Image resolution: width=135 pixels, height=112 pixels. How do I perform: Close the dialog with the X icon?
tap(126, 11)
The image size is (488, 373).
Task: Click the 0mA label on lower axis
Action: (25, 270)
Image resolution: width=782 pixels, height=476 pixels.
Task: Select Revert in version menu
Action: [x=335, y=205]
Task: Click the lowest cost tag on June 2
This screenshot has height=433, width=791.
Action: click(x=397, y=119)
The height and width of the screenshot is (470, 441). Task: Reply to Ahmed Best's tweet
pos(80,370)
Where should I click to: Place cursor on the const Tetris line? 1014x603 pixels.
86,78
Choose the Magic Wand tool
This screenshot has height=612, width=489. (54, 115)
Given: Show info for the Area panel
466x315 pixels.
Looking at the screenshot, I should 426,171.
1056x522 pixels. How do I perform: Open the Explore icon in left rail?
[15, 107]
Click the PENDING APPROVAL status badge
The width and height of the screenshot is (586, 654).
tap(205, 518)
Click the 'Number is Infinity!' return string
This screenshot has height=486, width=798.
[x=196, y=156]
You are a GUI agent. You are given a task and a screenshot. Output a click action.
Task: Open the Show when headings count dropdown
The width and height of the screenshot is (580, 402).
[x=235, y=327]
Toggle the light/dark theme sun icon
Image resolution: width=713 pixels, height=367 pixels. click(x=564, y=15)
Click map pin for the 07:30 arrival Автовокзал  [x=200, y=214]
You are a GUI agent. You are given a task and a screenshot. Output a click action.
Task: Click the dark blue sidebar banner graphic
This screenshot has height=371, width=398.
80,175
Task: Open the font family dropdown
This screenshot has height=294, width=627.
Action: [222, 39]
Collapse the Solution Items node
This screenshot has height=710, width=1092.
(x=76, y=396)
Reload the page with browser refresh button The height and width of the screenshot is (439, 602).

> [WORK TO COMPLETE] Restate the records above exactly.

> [SOLUTION BELOW]
Image resolution: width=135 pixels, height=112 pixels. How do I perform: Close the dialog with the X icon?
tap(126, 11)
The image size is (488, 373).
Task: Click the 0mA label on lower axis
Action: (25, 270)
Image resolution: width=782 pixels, height=476 pixels.
Task: Select Revert in version menu
Action: [x=335, y=205]
Task: Click the lowest cost tag on June 2
This screenshot has height=433, width=791.
Action: click(x=397, y=119)
The height and width of the screenshot is (470, 441). Task: Reply to Ahmed Best's tweet
pos(80,370)
Where should I click to: Place cursor on the const Tetris line? 1014x603 pixels.
86,78
Choose the Magic Wand tool
This screenshot has height=612, width=489. (54, 115)
Given: Show info for the Area panel
466x315 pixels.
Looking at the screenshot, I should 426,171.
1056x522 pixels. How do I perform: Open the Explore icon in left rail?
[15, 107]
Click the PENDING APPROVAL status badge
The width and height of the screenshot is (586, 654).
tap(205, 518)
Click the 'Number is Infinity!' return string
This screenshot has height=486, width=798.
[x=196, y=156]
You are a GUI agent. You are given a task and a screenshot. Output a click action.
Task: Open the Show when headings count dropdown
The width and height of the screenshot is (580, 402).
[x=235, y=327]
Toggle the light/dark theme sun icon
Image resolution: width=713 pixels, height=367 pixels. click(x=564, y=15)
Click map pin for the 07:30 arrival Автовокзал  [x=200, y=214]
You are a GUI agent. You are given a task and a screenshot. Output a click action.
Task: Click the dark blue sidebar banner graphic
This screenshot has height=371, width=398.
80,175
Task: Open the font family dropdown
This screenshot has height=294, width=627.
Action: [222, 39]
Collapse the Solution Items node
This screenshot has height=710, width=1092.
(x=76, y=396)
Reload the page with browser refresh button The height and width of the screenshot is (439, 602).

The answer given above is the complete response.